Single by Elisa

from the album Soundtrack '96-'06
- Released: 12 January 2007
- Genre: Pop
- Label: Sugar
- Songwriters: Elisa, Paolo Buonvino
- Producer: Corrado Rustici

Elisa singles chronology
| "Gli ostacoli del cuore" (2006) | "Eppure sentire (Un senso di te)" (2007) | "Stay" (2007) |

= Eppure sentire (Un senso di te) =

"Eppure sentire (Un senso di te)" is a song by Italian singer Elisa, released on January 12, 2007 as the second single from her first greatest hits compilation Soundtrack '96-'06.

The song is part of the soundtrack supervised by Paolo Buonvino for the film Manual of Love 2, directed by Giovanni Veronesi.
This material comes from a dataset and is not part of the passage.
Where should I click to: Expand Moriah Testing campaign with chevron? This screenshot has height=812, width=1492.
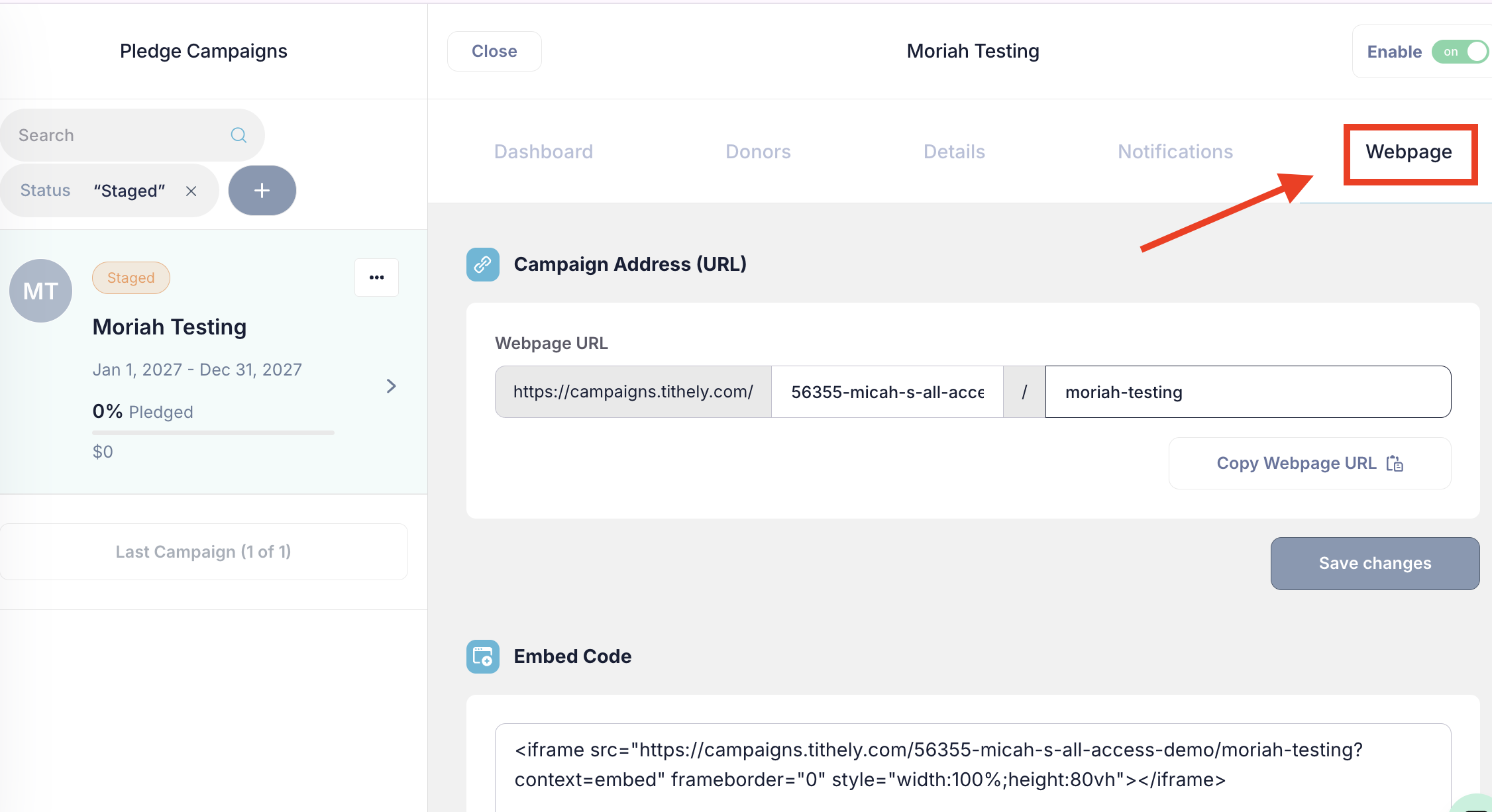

The song was nominated for the David di Donatello for Best Original Song, marking the artist's first nomination.

== Versions of the song ==
- Eppure sentire (un senso di te) (Album edit)
- Eppure sentire (un senso di te) (Radio edit)
- Eppure sentire (un senso di te) (Unplugged version)
- One Step Away
- Sentir sin embargo

==Chart performance==

| Chart (2007) | Peak position |
|---|---|
| Italy (FIMI) | 2 |

== Certifications ==

| Region | Certification | Certified units/sales |
| Italy (FIMI) since 2009 | Platinum | 50,000^{‡} |
^{‡} Sales+streaming figures based on certification alone.